"The wiggy old party up in Cemetery Street? Let her go hang. You've swallowed her frizzes long enough."

Nance laughed and gave the older girl's arm a rapturous squeeze. "And you think maybe Mr. Reeser'll take me on?" she asked for the sixteenth time.

"Well, Flossie Pierson has been shipped home, and they've got to put somebody in her place. It's no cinch to pick up a girl on the road, just the right size, who can dance even as good as you can. If Reeser engages you, it's fifteen per for the rest of the season, and a good chance for next."

"All right, here goes!" cried Nance, recklessly, seizing paper and pen.

When the hard rolls and strong tea which composed their lunch had been disposed of, Nance curled herself luxuriously on the foot of the bed and munched chocolate creams, while Birdie, in a soiled pink kimono that displayed her round white arms and shapely throat, lay stretched beside her.

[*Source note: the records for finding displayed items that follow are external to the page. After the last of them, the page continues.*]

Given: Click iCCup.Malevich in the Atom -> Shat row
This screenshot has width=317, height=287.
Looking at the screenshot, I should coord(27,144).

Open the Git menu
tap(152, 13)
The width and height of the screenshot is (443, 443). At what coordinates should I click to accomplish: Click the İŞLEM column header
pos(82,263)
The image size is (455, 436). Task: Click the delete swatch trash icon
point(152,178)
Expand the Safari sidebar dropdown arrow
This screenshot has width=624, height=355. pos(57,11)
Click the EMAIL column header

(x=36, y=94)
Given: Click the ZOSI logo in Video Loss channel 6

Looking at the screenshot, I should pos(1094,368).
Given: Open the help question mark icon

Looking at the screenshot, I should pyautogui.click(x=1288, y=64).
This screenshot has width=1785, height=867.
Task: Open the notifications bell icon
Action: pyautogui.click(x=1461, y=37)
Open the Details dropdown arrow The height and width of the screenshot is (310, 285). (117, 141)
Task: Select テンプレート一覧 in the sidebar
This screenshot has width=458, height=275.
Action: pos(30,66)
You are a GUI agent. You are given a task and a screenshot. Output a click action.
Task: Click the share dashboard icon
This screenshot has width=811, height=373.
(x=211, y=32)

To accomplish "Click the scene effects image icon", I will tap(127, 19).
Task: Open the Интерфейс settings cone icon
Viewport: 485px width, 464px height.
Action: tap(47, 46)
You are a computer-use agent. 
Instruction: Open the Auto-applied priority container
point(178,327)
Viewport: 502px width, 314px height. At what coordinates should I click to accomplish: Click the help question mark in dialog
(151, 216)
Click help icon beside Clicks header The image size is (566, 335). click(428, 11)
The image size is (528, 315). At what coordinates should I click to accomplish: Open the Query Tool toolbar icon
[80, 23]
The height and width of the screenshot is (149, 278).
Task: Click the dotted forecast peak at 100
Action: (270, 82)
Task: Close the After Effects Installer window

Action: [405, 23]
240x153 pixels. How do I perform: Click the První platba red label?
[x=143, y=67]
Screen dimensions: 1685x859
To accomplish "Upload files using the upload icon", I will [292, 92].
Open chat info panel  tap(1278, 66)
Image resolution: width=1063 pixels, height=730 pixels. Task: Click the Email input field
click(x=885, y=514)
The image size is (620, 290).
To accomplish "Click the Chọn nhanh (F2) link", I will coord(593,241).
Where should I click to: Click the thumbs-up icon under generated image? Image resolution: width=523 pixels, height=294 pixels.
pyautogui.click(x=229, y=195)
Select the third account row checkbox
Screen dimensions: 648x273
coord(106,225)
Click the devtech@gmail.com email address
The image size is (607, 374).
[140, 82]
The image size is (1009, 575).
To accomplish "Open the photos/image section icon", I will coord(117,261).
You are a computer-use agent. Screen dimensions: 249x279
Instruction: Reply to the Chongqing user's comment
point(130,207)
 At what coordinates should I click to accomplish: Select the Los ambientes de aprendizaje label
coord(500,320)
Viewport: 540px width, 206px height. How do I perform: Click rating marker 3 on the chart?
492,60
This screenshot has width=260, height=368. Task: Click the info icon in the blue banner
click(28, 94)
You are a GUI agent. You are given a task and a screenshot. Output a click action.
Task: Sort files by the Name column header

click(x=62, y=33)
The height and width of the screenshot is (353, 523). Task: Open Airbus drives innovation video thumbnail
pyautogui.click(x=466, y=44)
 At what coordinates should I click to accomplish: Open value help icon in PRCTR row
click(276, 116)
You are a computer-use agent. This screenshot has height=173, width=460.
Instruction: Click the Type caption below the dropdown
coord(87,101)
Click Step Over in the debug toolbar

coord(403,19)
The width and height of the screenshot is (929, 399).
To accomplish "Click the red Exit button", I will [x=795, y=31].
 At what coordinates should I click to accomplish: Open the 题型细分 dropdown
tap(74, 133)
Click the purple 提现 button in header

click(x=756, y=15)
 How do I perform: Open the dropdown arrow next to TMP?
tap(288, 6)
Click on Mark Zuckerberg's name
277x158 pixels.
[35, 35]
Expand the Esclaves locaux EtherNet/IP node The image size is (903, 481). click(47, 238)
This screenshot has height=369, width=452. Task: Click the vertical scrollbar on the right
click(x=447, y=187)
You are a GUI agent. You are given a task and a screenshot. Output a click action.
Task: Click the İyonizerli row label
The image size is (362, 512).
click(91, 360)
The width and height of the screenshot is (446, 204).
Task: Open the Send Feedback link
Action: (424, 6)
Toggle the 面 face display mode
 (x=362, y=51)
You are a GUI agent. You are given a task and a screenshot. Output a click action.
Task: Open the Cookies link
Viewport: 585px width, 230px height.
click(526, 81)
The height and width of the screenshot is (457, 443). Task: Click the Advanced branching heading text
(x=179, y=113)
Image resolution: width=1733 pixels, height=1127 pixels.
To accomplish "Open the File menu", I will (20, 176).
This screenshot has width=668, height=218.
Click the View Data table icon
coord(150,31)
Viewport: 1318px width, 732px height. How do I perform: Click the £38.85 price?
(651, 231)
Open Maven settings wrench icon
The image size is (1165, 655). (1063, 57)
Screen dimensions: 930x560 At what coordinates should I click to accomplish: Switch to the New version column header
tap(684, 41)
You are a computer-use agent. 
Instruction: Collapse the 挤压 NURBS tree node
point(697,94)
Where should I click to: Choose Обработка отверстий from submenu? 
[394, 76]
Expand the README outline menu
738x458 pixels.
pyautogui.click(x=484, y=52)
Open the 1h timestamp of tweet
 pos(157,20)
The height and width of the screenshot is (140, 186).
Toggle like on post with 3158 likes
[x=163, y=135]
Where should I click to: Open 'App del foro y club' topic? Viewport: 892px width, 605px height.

They found a great deal to talk about, and still more to laugh about. Nance loved to laugh; all she wanted was an excuse, and everything was an excuse to-day; Birdie's tales of stage-door Johnnies, the recent ire of old Spagetti, her own imitation of Miss Bobinet and the ossified Susan. Nance loved the cozy intimacy of the little room; even the heavy odor of perfumes and cosmetics was strange and fascinating; she thought Birdie was the prettiest girl she had ever seen. A thrilling vista of days like this, spent with her in strange and wonderful cities, opened before her.

"I'll rig you up in some of my clothes, until you get your first pay," Birdie offered, "then we can fit you out right and proper. You got the making of an awful pretty girl in you."

Nance shrieked her derision. Her own charms, compared with Birdie's generous ones, seemed absurdly meager, as she watched the older girl blow rings from the cigarette which she held daintily between her first and second finger.

Nance had been initiated into smoking and chewing tobacco before she was ten, but neither appealed to her. Watching Birdie smoke, she had a sudden desire to try it again.

"Give us a puff, Birdie," she said.

Birdie tossed the box over and looked at her wrist-watch.